Recommended approach: ESP-NOW timestamp exchange with periodic resynchronization. One node acts as the TDM coordinator (master), broadcasting a sync beacon every 1 second containing its microsecond timer value. Other nodes adjust their local slot counters to align.

    Synchronization protocol:

    Master (N1):  [SYNC_BEACON t=0] -----> all nodes
                  |
                  |  Each node computes offset:
                  |  offset = t_local_rx - t_master_tx - propagation_delay
                  |  propagation_delay ~ 17 ns (5m / c) => negligible
                  |
                  v
    Slave (Nk):   slot_start[i] = (t_master + offset) + i * SLOT_DURATION
                  Accuracy: ~200 us (sufficient for 3 ms slots)

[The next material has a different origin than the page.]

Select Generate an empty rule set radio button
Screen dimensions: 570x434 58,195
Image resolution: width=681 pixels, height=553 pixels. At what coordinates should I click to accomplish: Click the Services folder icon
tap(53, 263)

With 200 us synchronization accuracy and 200 us guard intervals, the probability of slot overlap is negligible. The 3 ms slot duration provides a 14:1 ratio of useful time to guard time.

3.5 TDM Failure Modes and Recovery

FailureDetectionRecovery
Node clock driftIncreasing CSI jitterResync on next beacon
Missed sync beaconBeacon timeout (>2s)Free-run on local clock
Packet collisionCSI amplitude anomalySkip frame, continue
Node offlineMissing CSI for N slotsRemove from TDM schedule
Master node failureNo sync beacon for 5sLowest-ID node takes over

4. Computational Budget

4.1 Stoer-Wagner Minimum Cut on 16-Node Graph

The Stoer-Wagner algorithm finds the global minimum cut of an undirected weighted graph in O(V^3) time (or O(V * E) with a priority queue). For V = 16, E = 120:

    Stoer-Wagner complexity analysis:

    Algorithm: V-1 = 15 phases
    Each phase: MinimumCutPhase
      - Priority queue operations: O(V * log(V)) with binary heap
      - Edge weight updates: O(E) per phase

    Total operations:
      Phases:              15
      PQ operations/phase: 16 * log2(16) = 64
      Edge scans/phase:    120
      Total PQ ops:        15 * 64 = 960
      Total edge scans:    15 * 120 = 1,800

      Grand total:         ~2,760 operations (additions + comparisons)

    Simplified estimate:   ~2,000 operations (core arithmetic)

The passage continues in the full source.